What happened next did not surprise me at all; the good-old survey scam, also called ‘human verification’. The website will ask you to perform a quick human verification. Meanwhile, for every survey being filled out the website owner will receive a sum of money. This depends on the country but on average it will be $1-$2.
Knowing it’s a scam, I still wanted to know what happens after a survey has been completed. I clicked on the Red Bull giveaway offer and it asked me a lot of random questions such as ‘who is your current ISP’, which has nothing to do with ‘Red Bull’.

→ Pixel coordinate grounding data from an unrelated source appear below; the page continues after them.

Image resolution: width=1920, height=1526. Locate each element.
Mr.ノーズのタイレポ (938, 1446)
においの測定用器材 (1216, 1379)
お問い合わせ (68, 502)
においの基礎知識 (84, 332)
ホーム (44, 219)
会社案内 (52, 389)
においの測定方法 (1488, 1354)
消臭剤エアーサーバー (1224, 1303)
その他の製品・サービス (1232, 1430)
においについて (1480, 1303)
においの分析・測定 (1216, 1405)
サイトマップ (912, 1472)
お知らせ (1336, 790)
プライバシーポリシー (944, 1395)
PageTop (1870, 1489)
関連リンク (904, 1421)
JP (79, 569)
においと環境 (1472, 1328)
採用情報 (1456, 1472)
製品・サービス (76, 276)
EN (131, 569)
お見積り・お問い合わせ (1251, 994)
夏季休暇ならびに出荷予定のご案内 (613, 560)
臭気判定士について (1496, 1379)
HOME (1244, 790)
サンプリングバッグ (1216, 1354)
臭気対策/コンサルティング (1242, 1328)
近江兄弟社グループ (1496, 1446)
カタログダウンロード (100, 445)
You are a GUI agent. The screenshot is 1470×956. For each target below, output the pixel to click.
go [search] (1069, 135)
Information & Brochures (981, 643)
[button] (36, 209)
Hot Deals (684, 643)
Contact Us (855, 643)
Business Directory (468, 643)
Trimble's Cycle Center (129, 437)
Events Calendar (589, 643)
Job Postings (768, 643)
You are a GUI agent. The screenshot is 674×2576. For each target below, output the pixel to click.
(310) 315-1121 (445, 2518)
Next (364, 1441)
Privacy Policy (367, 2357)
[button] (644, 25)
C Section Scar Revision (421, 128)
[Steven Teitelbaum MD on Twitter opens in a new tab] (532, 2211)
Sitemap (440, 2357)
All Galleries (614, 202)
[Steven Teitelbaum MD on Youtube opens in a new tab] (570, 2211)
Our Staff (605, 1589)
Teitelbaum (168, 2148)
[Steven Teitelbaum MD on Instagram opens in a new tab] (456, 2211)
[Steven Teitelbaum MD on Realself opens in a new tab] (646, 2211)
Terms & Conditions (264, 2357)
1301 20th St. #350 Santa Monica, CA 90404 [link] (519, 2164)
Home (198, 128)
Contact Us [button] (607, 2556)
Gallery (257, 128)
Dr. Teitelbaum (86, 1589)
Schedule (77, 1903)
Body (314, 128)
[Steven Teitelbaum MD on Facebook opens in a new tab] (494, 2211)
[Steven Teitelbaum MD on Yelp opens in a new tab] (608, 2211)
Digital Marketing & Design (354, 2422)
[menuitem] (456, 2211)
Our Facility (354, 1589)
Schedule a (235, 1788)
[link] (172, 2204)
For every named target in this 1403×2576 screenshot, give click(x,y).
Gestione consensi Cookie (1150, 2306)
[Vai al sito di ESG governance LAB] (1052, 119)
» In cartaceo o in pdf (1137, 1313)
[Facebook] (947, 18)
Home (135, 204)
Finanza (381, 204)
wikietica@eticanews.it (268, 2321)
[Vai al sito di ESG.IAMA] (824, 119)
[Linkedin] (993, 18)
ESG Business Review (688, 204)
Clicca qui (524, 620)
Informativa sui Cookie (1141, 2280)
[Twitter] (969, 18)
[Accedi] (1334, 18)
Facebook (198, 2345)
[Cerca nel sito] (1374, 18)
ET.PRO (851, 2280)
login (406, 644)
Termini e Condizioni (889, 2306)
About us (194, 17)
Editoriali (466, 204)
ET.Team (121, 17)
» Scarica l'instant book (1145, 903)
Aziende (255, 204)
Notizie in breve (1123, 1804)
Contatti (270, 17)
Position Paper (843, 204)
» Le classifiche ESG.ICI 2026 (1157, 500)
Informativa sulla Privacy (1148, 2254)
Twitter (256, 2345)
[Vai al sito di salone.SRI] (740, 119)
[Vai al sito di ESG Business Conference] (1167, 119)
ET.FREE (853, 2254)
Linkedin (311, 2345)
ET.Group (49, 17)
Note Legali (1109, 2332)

After completing the whole survey, which took about four minutes, nothing happened on the ps4 emulator website as I already expected. It just tries to get the users to fill out another survey.
After trying to download this ps4 emulator on my PC I can say it is a scam, even though they provide screenshots and videos that make this software look legit. The survey method has been used very often and is a big red flag. Also, the GitHub repository is what gave a red flag, next to the reviews I have read on other social media platforms.
Orbital (PS4 emulator)
Orbital is an experimental PlayStation 4 emulator, according to their official GitHub repository. It is actually possible to clone their repository and build the emulator. The only downside is that this emulator is not able to run any games yet.
According to their official website, it will be possible to play games on the emulator in 2049. I am not completely sure if that is a joke or that it will happen earlier, but this one is not a scam. On their GitHub, it is also possible to see what commits are being made by AlexAltea, which looks like the main developer of Orbital.